Ainsi que vous le verrez, l’accord dont il s’agit, qui ne peut guère être envisagé que comme un fait accompli par les Etats qui, comme la Suisse, bénéficient des capitulations en Chine en vertu de la clause de la nation la plus favorisée, supprime la Cour provisoire mixte qui avait remplacé, en 1928, l’ancienne Cour internationale mixte et institue à sa place une juridiction purement chinoise, comportant un Tribunal de district et une Cour d’appel dont les arrêts sont susceptibles de recours à la Cour suprême de Chine.
La différence essentielle entre le nouveau régime juridictionnel de la concession internationale de Shanghaï (distincte de la concession française de Shanghaï, qui conserve un régime juridictionnel spécial) réside dans le fait que les procès entre demandeurs étrangers et défendeurs chinois seront, dorénavant, jugés sans le concours d’assesseurs étrangers. Cette modification paraît assez regrettable, car les faibles garanties de sérieux et d’impartialité qu’offrent actuellement les tribunaux chinois ne donnent pas aux étrangers la certitude de pouvoir obtenir justice contre les Chinois établis dans la concession internationale et M. Isler est certainement fondé à envisager la situation avec quelque pessimisme.
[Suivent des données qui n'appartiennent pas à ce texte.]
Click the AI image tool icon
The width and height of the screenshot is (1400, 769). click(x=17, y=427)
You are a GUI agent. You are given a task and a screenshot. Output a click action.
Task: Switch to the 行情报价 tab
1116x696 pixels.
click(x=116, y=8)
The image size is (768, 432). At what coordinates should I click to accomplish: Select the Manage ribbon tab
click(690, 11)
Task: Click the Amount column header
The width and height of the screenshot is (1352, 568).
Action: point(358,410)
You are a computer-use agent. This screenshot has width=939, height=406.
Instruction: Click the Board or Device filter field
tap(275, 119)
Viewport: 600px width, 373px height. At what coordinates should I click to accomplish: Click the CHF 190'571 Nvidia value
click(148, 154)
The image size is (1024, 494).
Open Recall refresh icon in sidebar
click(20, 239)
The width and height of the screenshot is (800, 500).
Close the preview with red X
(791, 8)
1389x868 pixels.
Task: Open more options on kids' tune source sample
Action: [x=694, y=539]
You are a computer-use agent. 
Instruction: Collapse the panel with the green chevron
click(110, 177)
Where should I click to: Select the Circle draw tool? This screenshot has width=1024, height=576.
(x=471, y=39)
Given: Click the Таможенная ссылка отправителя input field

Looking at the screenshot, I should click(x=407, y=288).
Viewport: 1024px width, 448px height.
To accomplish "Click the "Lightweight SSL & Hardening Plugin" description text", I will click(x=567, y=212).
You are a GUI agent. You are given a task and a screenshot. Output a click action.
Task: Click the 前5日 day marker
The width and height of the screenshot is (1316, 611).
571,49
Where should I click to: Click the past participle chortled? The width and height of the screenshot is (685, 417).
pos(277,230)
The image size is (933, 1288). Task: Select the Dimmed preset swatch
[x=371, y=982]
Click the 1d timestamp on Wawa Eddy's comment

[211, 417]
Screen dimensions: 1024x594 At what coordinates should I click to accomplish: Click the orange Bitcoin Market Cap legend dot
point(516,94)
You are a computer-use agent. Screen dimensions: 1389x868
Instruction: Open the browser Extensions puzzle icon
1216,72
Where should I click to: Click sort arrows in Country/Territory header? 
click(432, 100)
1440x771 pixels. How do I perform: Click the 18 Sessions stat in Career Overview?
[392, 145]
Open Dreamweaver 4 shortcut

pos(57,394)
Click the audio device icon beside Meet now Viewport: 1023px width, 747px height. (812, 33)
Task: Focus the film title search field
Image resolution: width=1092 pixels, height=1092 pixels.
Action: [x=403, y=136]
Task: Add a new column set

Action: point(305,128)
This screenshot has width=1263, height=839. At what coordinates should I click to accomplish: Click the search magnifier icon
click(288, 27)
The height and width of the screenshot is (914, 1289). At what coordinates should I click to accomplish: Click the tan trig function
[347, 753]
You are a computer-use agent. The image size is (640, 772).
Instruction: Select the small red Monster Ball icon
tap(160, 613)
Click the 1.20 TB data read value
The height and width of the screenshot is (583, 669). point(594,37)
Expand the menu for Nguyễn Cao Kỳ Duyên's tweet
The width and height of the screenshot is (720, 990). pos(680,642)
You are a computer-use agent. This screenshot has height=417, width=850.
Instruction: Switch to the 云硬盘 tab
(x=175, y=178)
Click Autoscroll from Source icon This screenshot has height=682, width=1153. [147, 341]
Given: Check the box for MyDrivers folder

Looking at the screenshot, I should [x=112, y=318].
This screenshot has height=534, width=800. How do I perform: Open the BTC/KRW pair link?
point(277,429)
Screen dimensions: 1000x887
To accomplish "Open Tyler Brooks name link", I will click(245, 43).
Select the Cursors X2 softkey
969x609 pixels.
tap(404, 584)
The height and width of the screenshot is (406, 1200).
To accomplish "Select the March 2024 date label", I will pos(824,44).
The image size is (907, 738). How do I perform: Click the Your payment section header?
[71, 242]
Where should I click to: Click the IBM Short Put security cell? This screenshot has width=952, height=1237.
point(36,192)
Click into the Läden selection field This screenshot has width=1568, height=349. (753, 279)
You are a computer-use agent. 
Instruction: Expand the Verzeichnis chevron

On ne saurait, toutefois, se dissimuler que le mouvement d’opinion qui se manifeste en Chine contre les privilèges des étrangers est trop fort pour ne pas entraîner, tôt ou tard, l’abrogation des capitulations. La tactique des Puissances, tendant à les supprimer par étapes pour éviter qu’elles ne disparaissent du jour au lendemain, comme cela a été le cas en Turquie et en Perse, est dès lors compréhensible. Si l’accord des 17/22 février permet de maintenir quelque temps encore en vigueur la juridiction consulaire, seule compétente aujourd’hui encore pour connaître des litiges entre étrangers capitulaires et entre demandeurs chinois et défendeurs étrangers et qui garantit ces derniers contre les exactions de la justice chinoise, on peut admettre qu’un tel avantage compense ses inconvénients.